I am running spark on a single machine, with 24 cores, 48G Ram.

I am able to train an implicit model with 6M users, 1.2M items, 216M actions(views/buy)

Now, I am trying to run recommendations of 7M users and 1.5M items and 440M user actions on items.

I am using 20 executors, driver memory 15G, executor memory 4G.

Training with rank 8, 15 iterations.

I am getting java heap space out of memory error while training the model using ALS.trainImplicit.

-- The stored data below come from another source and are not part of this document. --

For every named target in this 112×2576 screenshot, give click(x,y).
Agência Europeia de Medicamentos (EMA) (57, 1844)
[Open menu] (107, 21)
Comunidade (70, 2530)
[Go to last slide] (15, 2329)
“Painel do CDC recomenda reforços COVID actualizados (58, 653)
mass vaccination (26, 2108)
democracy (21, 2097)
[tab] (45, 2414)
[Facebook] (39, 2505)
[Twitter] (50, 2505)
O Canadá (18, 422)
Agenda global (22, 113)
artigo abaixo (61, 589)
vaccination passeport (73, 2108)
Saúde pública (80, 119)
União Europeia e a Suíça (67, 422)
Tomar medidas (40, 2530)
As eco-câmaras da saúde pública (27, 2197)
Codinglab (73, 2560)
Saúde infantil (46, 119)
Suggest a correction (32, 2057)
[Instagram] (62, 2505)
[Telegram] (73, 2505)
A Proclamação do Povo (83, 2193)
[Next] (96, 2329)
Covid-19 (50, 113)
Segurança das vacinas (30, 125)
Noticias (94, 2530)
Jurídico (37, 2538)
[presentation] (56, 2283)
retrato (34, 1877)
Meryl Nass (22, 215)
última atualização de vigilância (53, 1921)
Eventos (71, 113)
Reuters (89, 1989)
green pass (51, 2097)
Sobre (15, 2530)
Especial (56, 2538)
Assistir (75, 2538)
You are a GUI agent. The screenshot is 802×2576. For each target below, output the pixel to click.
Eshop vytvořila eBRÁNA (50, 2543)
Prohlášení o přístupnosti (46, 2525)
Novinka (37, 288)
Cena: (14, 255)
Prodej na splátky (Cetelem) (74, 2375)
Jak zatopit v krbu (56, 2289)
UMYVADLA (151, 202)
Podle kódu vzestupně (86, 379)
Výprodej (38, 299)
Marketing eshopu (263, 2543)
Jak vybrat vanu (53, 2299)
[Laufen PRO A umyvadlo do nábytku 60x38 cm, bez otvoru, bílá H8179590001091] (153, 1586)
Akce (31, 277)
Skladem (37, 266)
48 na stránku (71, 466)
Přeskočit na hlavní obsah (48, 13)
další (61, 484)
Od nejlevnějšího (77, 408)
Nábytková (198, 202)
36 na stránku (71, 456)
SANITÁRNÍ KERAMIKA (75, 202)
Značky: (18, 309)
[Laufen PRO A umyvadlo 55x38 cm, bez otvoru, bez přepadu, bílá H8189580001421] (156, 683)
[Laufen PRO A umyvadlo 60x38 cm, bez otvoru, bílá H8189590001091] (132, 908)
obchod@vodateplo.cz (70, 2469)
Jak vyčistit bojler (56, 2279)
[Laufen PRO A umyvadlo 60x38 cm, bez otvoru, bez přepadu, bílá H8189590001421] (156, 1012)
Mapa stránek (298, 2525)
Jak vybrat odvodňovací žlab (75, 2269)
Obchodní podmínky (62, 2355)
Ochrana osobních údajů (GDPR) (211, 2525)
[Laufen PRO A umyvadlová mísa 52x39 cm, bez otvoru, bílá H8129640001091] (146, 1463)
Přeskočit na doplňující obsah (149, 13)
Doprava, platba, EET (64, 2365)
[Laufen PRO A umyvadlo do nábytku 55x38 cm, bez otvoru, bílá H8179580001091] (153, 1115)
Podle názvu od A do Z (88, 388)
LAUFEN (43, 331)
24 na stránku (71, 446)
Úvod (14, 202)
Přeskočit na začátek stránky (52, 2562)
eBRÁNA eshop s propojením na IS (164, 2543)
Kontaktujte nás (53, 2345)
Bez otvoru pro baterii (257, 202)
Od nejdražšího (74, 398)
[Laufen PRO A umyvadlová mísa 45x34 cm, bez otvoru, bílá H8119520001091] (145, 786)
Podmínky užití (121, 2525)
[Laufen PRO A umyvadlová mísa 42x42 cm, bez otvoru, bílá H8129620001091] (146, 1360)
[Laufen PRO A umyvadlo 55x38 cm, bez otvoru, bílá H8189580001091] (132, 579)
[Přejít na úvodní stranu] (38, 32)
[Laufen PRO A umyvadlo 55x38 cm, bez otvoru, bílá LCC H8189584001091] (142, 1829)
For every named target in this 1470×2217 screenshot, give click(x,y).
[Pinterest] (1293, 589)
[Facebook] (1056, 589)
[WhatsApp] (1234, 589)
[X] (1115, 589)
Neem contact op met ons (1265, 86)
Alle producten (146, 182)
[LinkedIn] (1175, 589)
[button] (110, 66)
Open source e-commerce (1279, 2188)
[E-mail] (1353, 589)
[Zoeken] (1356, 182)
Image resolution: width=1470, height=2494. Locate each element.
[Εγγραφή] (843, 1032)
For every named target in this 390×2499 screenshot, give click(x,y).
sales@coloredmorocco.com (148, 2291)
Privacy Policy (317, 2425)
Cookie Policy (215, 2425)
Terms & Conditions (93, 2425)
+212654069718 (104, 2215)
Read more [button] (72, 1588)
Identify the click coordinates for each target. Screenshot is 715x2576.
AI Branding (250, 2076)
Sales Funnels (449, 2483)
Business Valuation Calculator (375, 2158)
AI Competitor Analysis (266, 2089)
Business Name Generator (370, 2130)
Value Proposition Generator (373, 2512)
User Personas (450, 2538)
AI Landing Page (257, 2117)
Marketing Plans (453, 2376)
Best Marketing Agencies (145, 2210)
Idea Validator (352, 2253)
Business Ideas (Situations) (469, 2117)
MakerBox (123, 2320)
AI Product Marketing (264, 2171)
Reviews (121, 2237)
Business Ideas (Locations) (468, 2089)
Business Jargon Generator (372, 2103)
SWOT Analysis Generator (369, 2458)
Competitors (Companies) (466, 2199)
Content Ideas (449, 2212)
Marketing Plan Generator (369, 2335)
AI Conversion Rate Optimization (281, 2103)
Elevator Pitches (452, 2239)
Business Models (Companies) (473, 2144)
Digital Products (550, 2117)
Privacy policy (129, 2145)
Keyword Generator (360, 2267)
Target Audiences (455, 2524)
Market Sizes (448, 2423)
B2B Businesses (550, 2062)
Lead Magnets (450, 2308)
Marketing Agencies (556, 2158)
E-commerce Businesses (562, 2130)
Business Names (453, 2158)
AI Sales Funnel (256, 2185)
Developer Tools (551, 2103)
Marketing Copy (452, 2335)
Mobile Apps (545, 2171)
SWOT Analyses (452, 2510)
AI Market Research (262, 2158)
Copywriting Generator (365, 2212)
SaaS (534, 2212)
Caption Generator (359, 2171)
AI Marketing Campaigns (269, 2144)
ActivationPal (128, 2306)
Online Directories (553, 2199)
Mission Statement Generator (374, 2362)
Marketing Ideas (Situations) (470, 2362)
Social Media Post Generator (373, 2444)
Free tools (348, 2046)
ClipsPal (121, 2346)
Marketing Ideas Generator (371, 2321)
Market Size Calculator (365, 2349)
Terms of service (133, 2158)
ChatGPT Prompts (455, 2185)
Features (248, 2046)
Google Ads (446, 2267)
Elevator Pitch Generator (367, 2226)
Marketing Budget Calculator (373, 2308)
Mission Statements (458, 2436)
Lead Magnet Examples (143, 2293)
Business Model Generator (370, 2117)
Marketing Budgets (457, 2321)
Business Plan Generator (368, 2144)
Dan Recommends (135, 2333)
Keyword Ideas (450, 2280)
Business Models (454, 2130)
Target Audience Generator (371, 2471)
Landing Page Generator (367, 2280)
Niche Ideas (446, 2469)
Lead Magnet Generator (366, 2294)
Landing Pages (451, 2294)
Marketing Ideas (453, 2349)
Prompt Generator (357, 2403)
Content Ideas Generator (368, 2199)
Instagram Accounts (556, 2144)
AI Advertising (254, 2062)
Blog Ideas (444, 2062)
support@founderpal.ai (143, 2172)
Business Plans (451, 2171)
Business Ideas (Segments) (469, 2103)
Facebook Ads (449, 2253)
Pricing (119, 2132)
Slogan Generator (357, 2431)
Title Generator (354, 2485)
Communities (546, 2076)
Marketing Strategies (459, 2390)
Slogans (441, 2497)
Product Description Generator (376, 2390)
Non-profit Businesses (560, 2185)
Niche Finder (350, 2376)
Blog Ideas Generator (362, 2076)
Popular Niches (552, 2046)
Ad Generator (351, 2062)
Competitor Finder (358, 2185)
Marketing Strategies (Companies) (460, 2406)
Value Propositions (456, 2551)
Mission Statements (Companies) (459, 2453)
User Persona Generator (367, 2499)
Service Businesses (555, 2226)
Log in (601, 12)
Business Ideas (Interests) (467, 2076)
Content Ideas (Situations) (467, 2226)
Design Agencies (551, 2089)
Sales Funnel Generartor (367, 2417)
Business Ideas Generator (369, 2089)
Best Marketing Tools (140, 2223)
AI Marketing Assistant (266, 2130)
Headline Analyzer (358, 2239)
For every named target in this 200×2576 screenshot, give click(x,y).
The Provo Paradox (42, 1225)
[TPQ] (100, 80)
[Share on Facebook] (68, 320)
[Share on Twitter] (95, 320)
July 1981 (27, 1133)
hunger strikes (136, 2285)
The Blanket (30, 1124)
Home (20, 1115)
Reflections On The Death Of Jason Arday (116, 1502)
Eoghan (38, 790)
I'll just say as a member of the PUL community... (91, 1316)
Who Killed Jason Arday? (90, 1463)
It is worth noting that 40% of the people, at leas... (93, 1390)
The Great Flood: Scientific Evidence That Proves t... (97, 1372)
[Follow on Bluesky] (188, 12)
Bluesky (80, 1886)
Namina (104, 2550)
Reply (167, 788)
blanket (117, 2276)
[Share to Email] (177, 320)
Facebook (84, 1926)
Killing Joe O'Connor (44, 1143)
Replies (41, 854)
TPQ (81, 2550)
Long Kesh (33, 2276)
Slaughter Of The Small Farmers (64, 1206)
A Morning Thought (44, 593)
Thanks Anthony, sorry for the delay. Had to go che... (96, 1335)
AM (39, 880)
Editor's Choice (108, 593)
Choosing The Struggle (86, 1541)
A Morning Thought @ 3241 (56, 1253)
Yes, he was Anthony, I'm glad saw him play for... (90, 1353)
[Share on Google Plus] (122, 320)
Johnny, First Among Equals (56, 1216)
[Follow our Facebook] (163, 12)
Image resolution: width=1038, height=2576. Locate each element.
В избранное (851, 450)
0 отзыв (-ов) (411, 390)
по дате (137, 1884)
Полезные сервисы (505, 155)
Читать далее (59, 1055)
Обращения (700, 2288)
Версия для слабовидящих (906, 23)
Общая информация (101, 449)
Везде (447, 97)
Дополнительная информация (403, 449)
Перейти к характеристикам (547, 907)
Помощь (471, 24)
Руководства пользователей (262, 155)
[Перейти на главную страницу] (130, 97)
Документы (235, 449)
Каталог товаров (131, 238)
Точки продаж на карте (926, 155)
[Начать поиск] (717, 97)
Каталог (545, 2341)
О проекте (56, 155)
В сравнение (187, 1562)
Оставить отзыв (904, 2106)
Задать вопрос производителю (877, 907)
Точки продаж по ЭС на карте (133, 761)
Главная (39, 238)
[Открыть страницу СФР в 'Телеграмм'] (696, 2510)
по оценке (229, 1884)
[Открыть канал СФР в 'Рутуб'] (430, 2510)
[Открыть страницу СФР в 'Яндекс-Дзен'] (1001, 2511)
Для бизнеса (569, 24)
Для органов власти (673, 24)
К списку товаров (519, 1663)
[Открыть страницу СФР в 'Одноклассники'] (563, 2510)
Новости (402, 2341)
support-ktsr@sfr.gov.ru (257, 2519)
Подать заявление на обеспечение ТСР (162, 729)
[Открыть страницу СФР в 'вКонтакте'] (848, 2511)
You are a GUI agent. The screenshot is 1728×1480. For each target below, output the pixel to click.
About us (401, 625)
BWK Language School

model = ALS.trainImplicit(training_RDD, rank, seed=seed, iterations=iterations, lambda_=regularization_parameter, alpha=config.alpha)
  File "/usr/local/spark/python/lib/pyspark.zip/pyspark/mllib/recommendation.py", line 314, in trainImplicit
  File "/usr/local/spark/python/lib/pyspark.zip/pyspark/mllib/common.py", line 130, in callMLlibFunc
  File "/usr/local/spark/python/lib/pyspark.zip/pyspark/mllib/common.py", line 123, in callJavaFunc
  File "/usr/local/spark/python/lib/py4j-0.10.4-src.zip/py4j/java_gateway.py", line 1133, in __call__
  File "/usr/local/spark/python/lib/pyspark.zip/pyspark/sql/utils.py", line 63, in deco
  File "/usr/local/spark/python/lib/py4j-0.10.4-src.zip/py4j/protocol.py", line 319, in get_return_value
py4j.protocol.Py4JJavaError: An error occurred while calling o86.trainImplicitALSModel.
: org.apache.spark.SparkException: Job aborted due to stage failure: Task 0 in stage 4.0 failed 1 times, most recent failure: Lost task 0.0 in stage 4.0 (TID 44, localhost, executor driver): java.lang.OutOfMemoryError: Java heap space
 at scala.collection.mutable.ArrayBuilder$ofInt.mkArray(ArrayBuilder.scala:323)

I am unable to get how to correct this error. from error: Lost task 0.0 in stage 4.0 (TID 44, localhost, executor driver): java.lang.OutOfMemoryError: Java heap space , I could get that executor is running out of memory.

I have tried increasing executor memory, decreasing driver memory, but it didn't help, I am still getting the same error.

Stack trace of error: https://www.dropbox.com/s/g2vlmtjo8bb4gd1/javaheapspaceerror.txt?dl=0

1

1 Answers

0
votes

You need to set the checkpoint directory :-) A lot of algorithms use this when they are very staging-data intensive, since RDD lineage becomes crazy otherwise and causes these issues.

sc.setCheckpointDir('/tmp')